> **Brano scelto**:
= = = =

E’ ritornato il trio pistoiese dei Ka Mate Ka Ora. Ancora una volta atmosfere rarefatte dal sapore nostalgico e onirico hanno caratterizzato il loro secondo lavoro discografico Entertainment in Slow Motion. Dopo l’autoproduzione di debutto Thick as the summer stars non si sono spersonalizzati ed  hanno curato di più gli arrangiamenti. I colori sono quelli del post-rock e del dream-pop con folate improvvise di shoegazing. Con Entertainment in Slow Motion i Ka Mate Ka Ora confermano di essere una realtà emergente del panorama indie italiano per nulla trascurabile e LostHighways non poteva lasciarsi perdere l’occasione di rincontrare la band.

Cosa è cambiato dall’autoprodotto Thick as the summer stars al questo primo disco per l’etichetta Deambula Records?
Quando uscì Thick as the summer stars non avevamo la minima idea di come sarebbe stato accolto, conoscevamo solo superficialmente questo mondo. Adesso siamo un po’ più consapevoli di come funzionano le cose. Entertainment in slow motion è, in un certo senso, un album maggiormente pensato, nei suoni, nelle soluzioni, negli arrangiamenti. Avevamo la voglia e la necessità di approfondire il discorso avviato due anni prima.

Quali sono le principali differenze stilistiche tra il primo lavoro e l’attuale? Mi sembra di scorgere più una marcata presenza di chitarre shoegazing…
Non volevamo attuare rivoluzioni “sonore”. Personalmente non amo le band che mutano stile improvvisamente da un disco all’altro. Preferisco quelle che mirano ad evolversi.  In quest’ottica abbiamo cercato di far emergere maggiormente la melodia, di uscire da strutture e mood claustrofobici. In questa direzione è stato fondamentale il lavoro sulle voci tanto quanto la scelta di sonorità più “aperte” rispetto a quanto avevamo fatto in passato.

= = = =

> **Estratto del dataset**:

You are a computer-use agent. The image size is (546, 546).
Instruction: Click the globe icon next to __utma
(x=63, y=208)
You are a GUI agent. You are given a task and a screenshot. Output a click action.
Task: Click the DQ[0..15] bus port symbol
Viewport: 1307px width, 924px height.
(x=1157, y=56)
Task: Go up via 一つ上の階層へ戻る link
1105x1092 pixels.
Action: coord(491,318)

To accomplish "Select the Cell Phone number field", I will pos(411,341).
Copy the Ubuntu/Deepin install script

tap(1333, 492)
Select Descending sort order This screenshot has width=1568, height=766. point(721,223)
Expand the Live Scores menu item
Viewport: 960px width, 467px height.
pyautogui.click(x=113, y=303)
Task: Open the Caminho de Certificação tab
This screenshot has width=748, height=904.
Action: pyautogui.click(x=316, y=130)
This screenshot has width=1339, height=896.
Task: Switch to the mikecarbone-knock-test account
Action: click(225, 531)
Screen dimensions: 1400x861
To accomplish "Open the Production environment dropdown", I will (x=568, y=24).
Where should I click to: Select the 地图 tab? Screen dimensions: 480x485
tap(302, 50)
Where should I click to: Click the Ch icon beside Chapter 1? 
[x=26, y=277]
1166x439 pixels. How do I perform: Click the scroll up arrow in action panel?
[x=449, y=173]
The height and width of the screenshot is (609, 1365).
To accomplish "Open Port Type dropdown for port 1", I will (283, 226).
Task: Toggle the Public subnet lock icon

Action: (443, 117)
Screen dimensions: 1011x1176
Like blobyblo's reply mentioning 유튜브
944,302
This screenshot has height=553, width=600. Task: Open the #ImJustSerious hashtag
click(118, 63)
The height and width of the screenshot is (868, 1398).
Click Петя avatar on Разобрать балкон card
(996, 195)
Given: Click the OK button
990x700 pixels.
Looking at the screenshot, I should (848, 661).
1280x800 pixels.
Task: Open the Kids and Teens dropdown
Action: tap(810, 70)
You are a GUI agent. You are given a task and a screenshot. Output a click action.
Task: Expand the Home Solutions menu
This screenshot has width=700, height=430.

= = = =

> **Esercizi proposti**:
[a] Secondo l'intervista ai Ka Mate Ka Ora, per quale etichetta esce Entertainment in Slow Motion?
[b] Prosegui l'intervista ai Ka Mate Ka Ora a partire dall'ultima frase riportata.

> **Soluzioni degli esercizi**:
[a] Per la Deambula Records.

[b]
Back home è stata selezionata nella nostra compilation Bottom of light. Come è nato questo brano?
Stefano: Back home nasce da questo arpeggio minimale e  circolare di chitarra, che inizia ma che sembra non avere una sua chiusura. Il pezzo è nato da una chitarra acustica, ma poi abbiamo ritenuto che il suono delle nostre chitarre elettriche “pulite” avrebbe messo in mostra ancora di più questo senso di “dispersione” del brano.
Carlo: Back Home è l’anti-canzone. Anti-retorica e minimale, interpretata magistralmente da Samuel Katarro.

Di cosa parlano i testi di Entertainment in Slow Motion?
Carlo: Fondamentalmente cercano di essere punti di vista. Una sorta di rappresentazione sui diversi modi di vivere situazioni, sensazioni, suggestioni. Nessuna pretesa di storytelling.
Stefano: I testi delle nostre canzoni descrivono principalmente stati d’animo, che  poi si legano a persone reali e immaginarie  o ad avvenimenti che capitano nella vita quotidiana.

Nel boocklet di Entertainment in Slow Motion c’è scritto “Write your sensation here”. Mi spiegate questo invito ai fruitori della vostra musica?
Alberto: Se non mi piacesse suonare quello che suono non avrebbe senso essere sul palco. Prima di tutto la nostra musica deve piacere a noi. Se poi questa passione si trasmette anche alle altre persone, non possiamo che essere soddisfatti.
Carlo: Sono convinto che le sensazioni siano una delle poche cose private che ci restino. Lo spazio nel booklet riservato a scriverle è, nelle nostre intenzioni, un luogo intimo. Invitiamo a scriverle perché ciò può aiutare a renderle più chiare. Ma siamo felici che ognuno le tenga per sé. Io faccio lo stesso.

Il vostro tour prevede date solo in Italia o cercherete di esportare il vostro verbo anche fuori dai confini?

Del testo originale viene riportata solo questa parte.